There are times in life when we face seemingly impossible situations and a lot of courage is usually required to scale through. As difficult as it is to admit, sometimes we make it, sometimes we don’t. There simply is no single fix to all of life’s problems. Some people overcome challenges, some people don’t. Some people recover from illnesses, some people don’t.
It’s not a matter of lack of faith, enthusiasm or optimism – it’s simply life and fact remains that life happens.
Still, it does’t mean we are powerless; rather it emphasizes our humanity and its limitations which I should add, far exceed our imaginations.
Some may disagree and that’s fine – I’d love to hear your thoughts.
I was about 11 or 12 when my brother and I changed schools once again. This time, we were enrolled in a school on the border between Kaduna and Plateau States in the North-West of Nigeria.
It wasn’t our first time in a boarding school but it was certainly different. The school was located outside the town, the dinning hall was under construction, the hostels were not quite completely constructed, the language was different – the whole experience was different from anything I had experienced before. At the same time, it was an experience I wouldn’t want to trade because I believe it forms or at least contributes to who I am today – even if less than a quarter.

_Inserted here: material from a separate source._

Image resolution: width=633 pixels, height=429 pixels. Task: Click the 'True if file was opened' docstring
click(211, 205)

I have so many stories to tell of my experience in this school but I’ll just focus on one today.
The school had a water well where everyone generally got water from. There was also a well-functioning water system with water filters and hand pumps but this area had a fence around it and was mostly locked up and inaccessible.
We got water from the well for everything.

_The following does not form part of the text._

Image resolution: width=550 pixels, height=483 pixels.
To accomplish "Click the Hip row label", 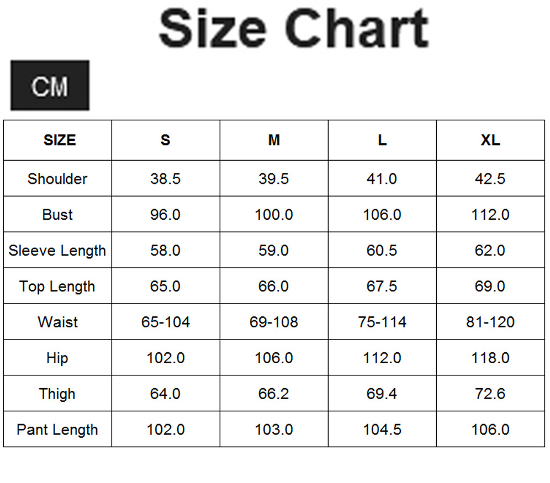I will pos(57,358).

On a Saturday morning like any other, I strolled down to the well with my little white jerry-can (every student was mandated to have one). I didn’t especially like this task but seeing as water is essential for life 😎
After setting the jerry-can down, I picked up the buga, held tight to one end of the rope attached to it and dropped it into the well.

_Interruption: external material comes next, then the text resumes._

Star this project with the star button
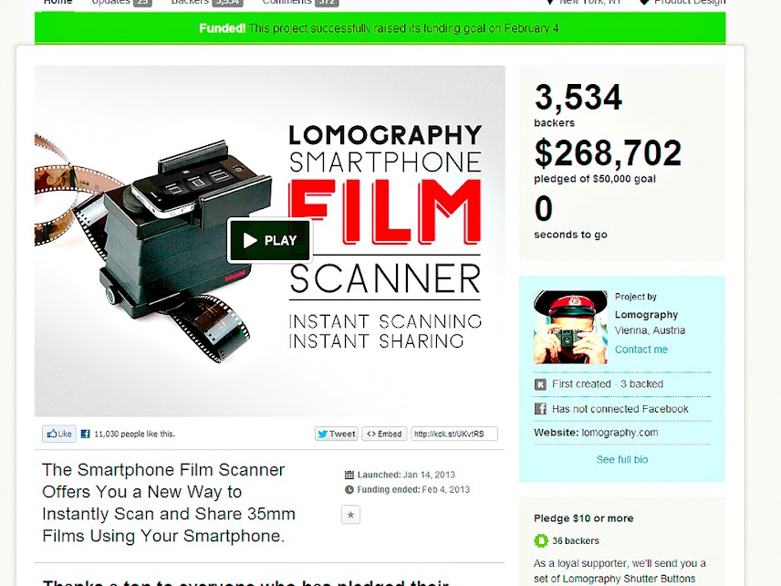This screenshot has width=781, height=586. pos(350,515)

Now, dropping the buga into the well requires a lot of strategy and if done wrongly, it wouldn’t take any water and you’d have to do it again.
On this particular day, I dropped it skillfully and the low thud was a welcoming sound. As the buga began to sink indicating that it was getting filled, I began to pull it up by the rope. My feet were properly planted on the ground and my knees leaning against the edge of the concrete structure around the well hole supported my elbows as I heaved up the buga one pull at a time.
As I continued to pull, the buga rose up from the shadowy depths and slowly came into view… and then, I froze.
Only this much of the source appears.